Nike’s vice-president of global football brand marketing Jesse Stollak calls the new strategy a “consumer direct offense”—meaning that, instead of piling all its superstars in one big ad, the brand spread them out across a variety of content, aimed that content at more specific audiences, and optimized the content for different platforms. Cristiano Ronaldo’s short “Believe” series is a vertical video series designed primarily for mobile. Meanwhile, the 18-minute short doc on the Nigerian World Cup squad is a longer-form video experience. It also mixed that in with typically fun Nike spots targeted at fans of both Brazil and host nation Russia.

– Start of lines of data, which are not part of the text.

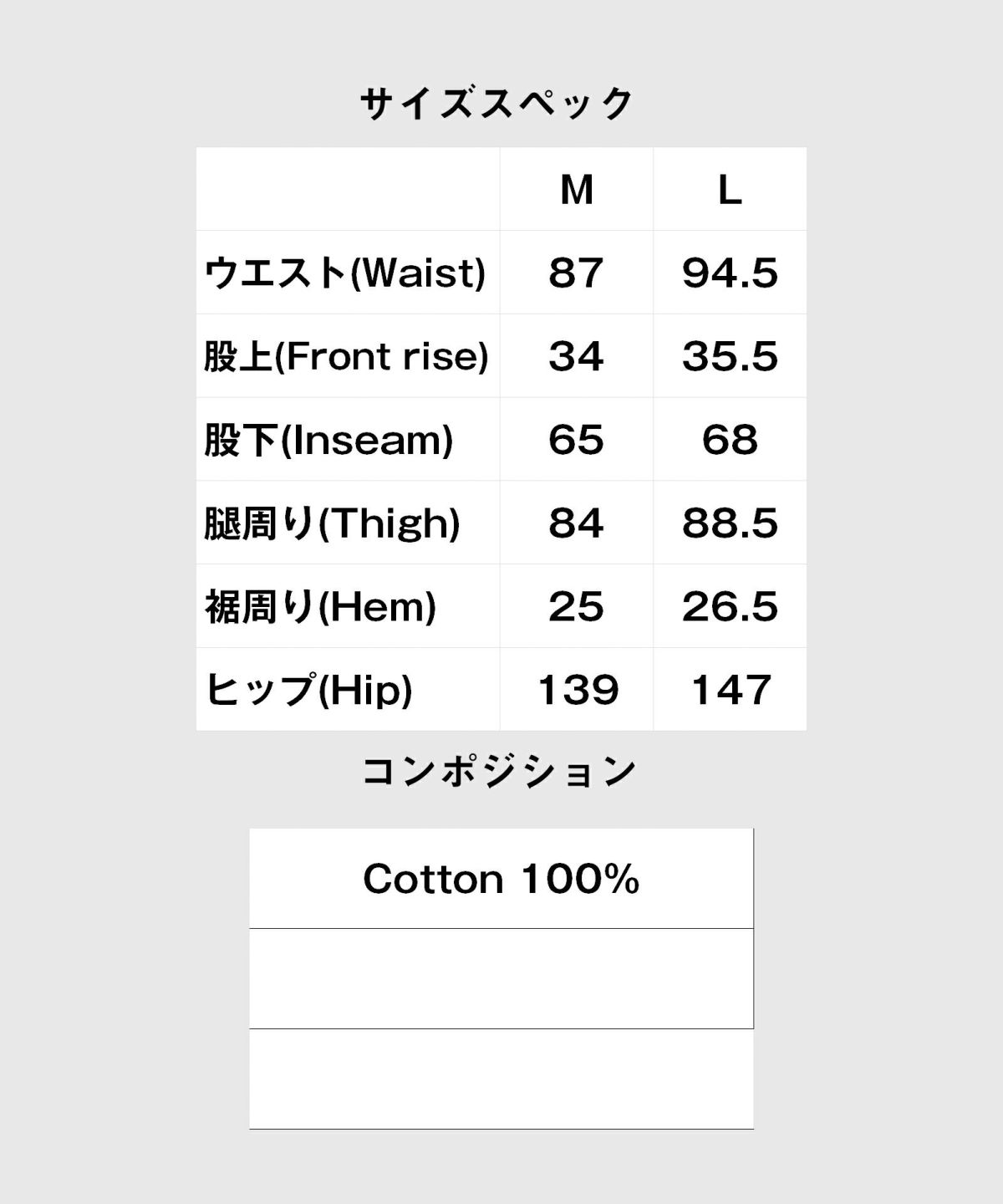Click the 股下(Inseam) row label

[x=328, y=440]
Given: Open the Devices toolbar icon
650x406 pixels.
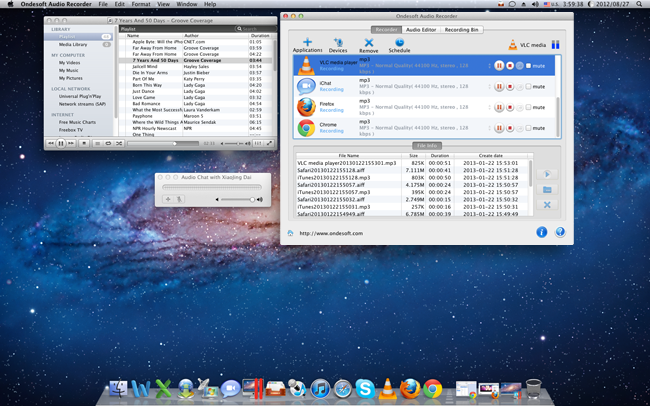Looking at the screenshot, I should (x=338, y=41).
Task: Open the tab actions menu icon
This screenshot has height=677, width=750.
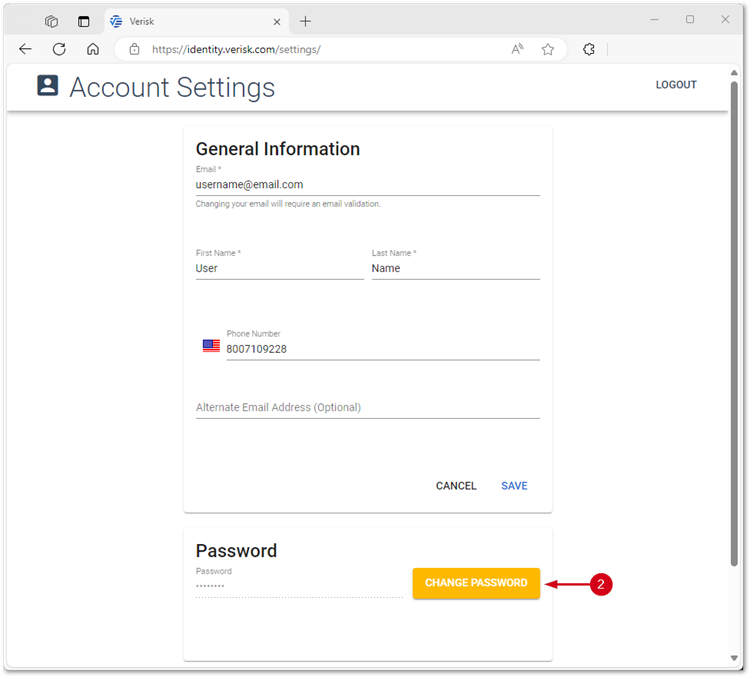Action: 84,21
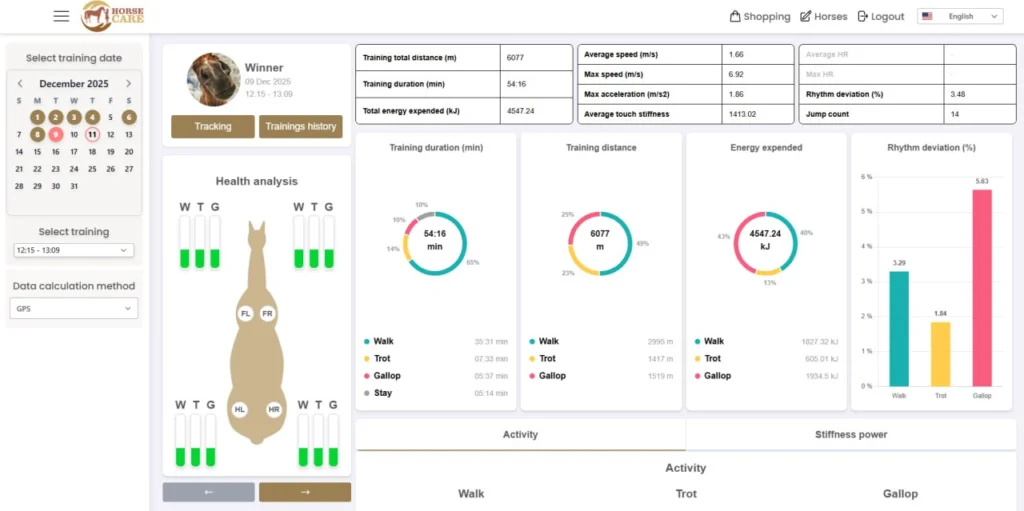Open the hamburger menu icon

click(62, 16)
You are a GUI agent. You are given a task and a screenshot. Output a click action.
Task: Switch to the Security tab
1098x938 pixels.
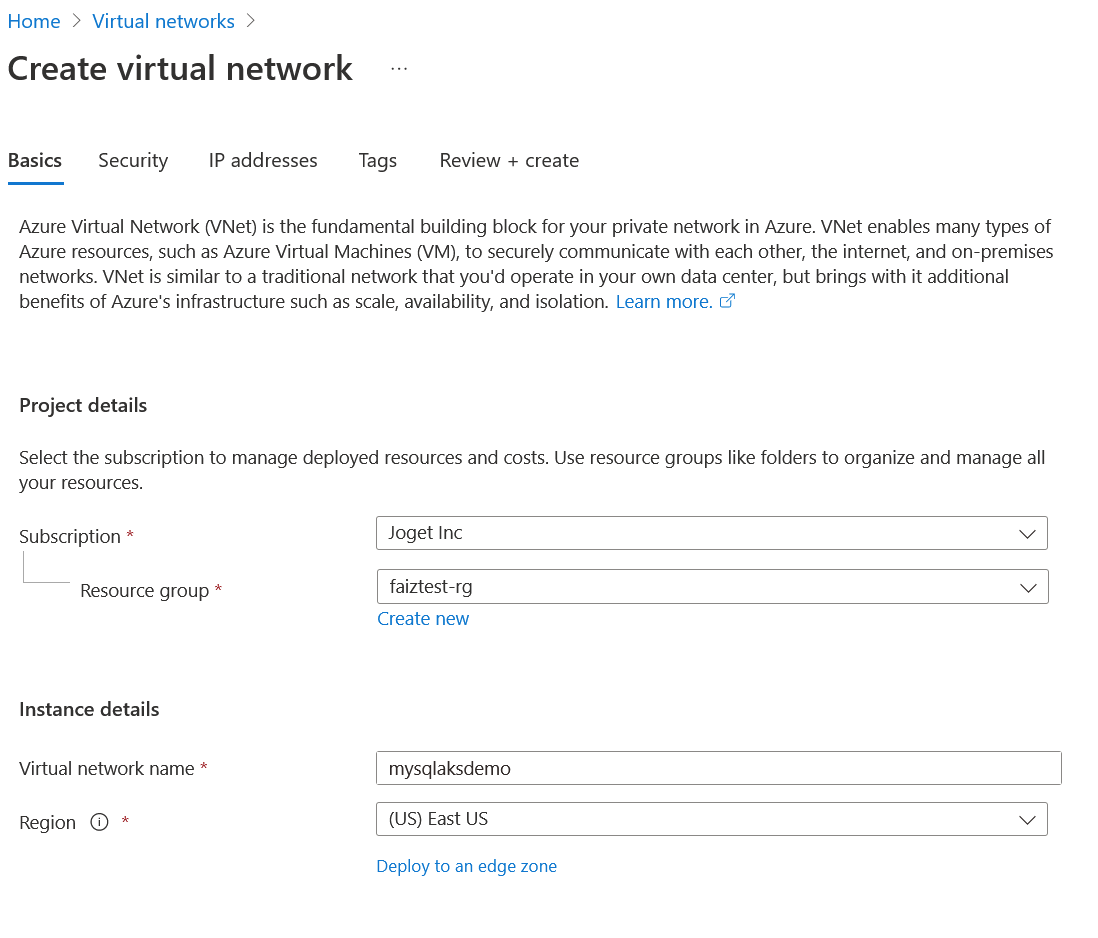[x=133, y=161]
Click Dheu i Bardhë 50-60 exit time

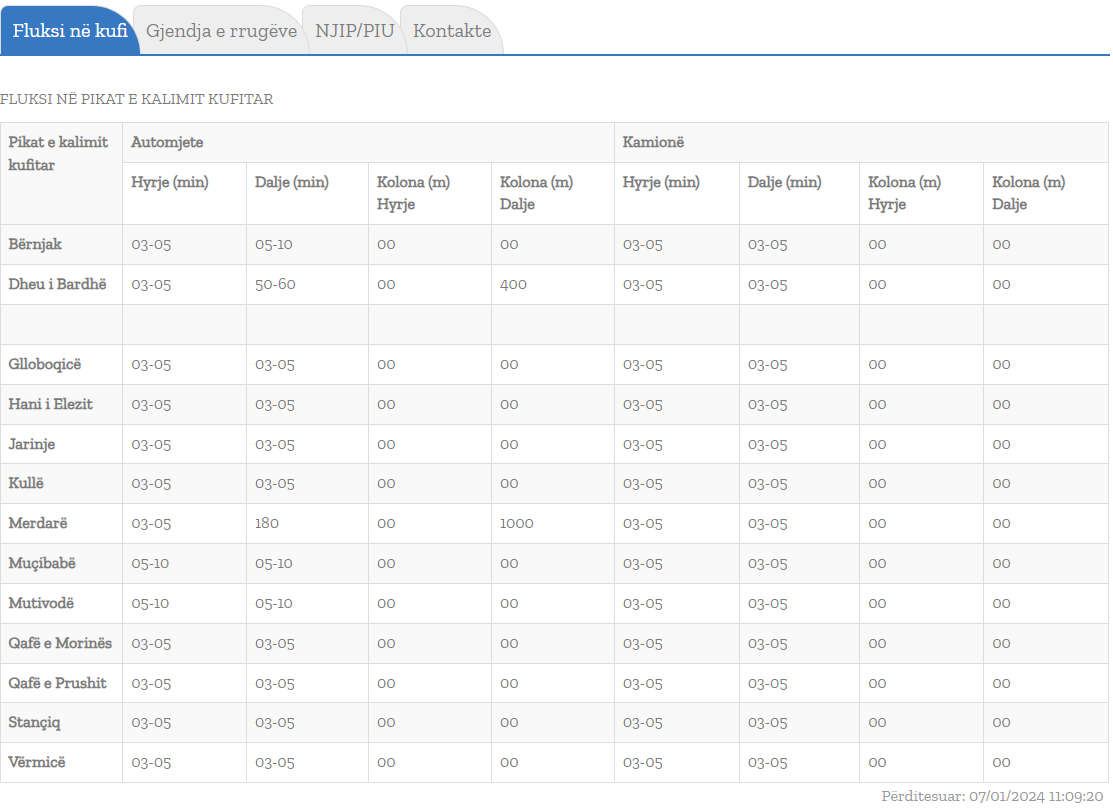275,284
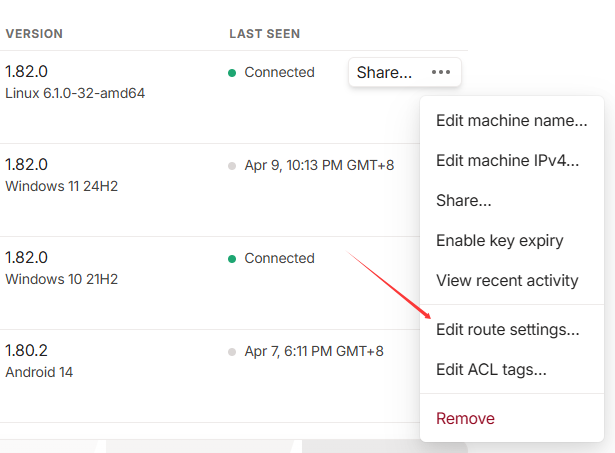Sort by the LAST SEEN column header
Image resolution: width=615 pixels, height=453 pixels.
[x=265, y=34]
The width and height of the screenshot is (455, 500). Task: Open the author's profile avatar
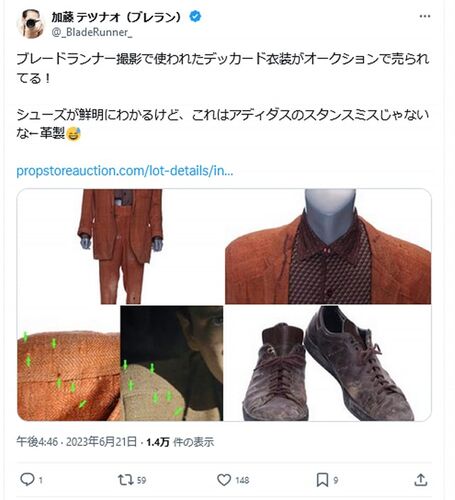(x=31, y=24)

“The first thing we looked at as we built the strategy was how the consumer landscape had evolved since 2014,” says Stollak. “We noticed how teen media consumption had shifted to time spent on Instagram, SnapChat, Whatsapp, and YouTube versus traditional broadcast. It is increasingly difficult to create a single, one-size-fits-all piece of content, but when we are more specific in the story related to consumer interests and channel, we’re more relevant and thus more effective.”

Stollak and his team also noticed the increasing pace of the news cycle. If you are able to ride the wave of current stories, Stollak says the brand is able to stay relevant and part of the conversation. He cites Ronaldo’s instant classic, game-tying free kick and the “Talk to the Ball” story, or its “Prove Them Wrong” story around Harry Kane and his World Cup-leading five goals.

“We still believe that big, splashy creative that uses the power of our athletes has a place, we just believe that it’s important to create dimension around this creative that tailors to the media consumers are engaging in, and connects back to the backdrop of the game and culture that’s happening,” says Stollak.

While fans of specific teams and players can obviously be found in their corresponding countries and regions, throughout this World Cup, Nike has seen tremendous interest in Nigeria, France, and Brazil coming from far beyond those countries’ borders. And the popular Nigeria apparel collection specifically has had a strong resonance with Nike’s passionate sneaker community around the world.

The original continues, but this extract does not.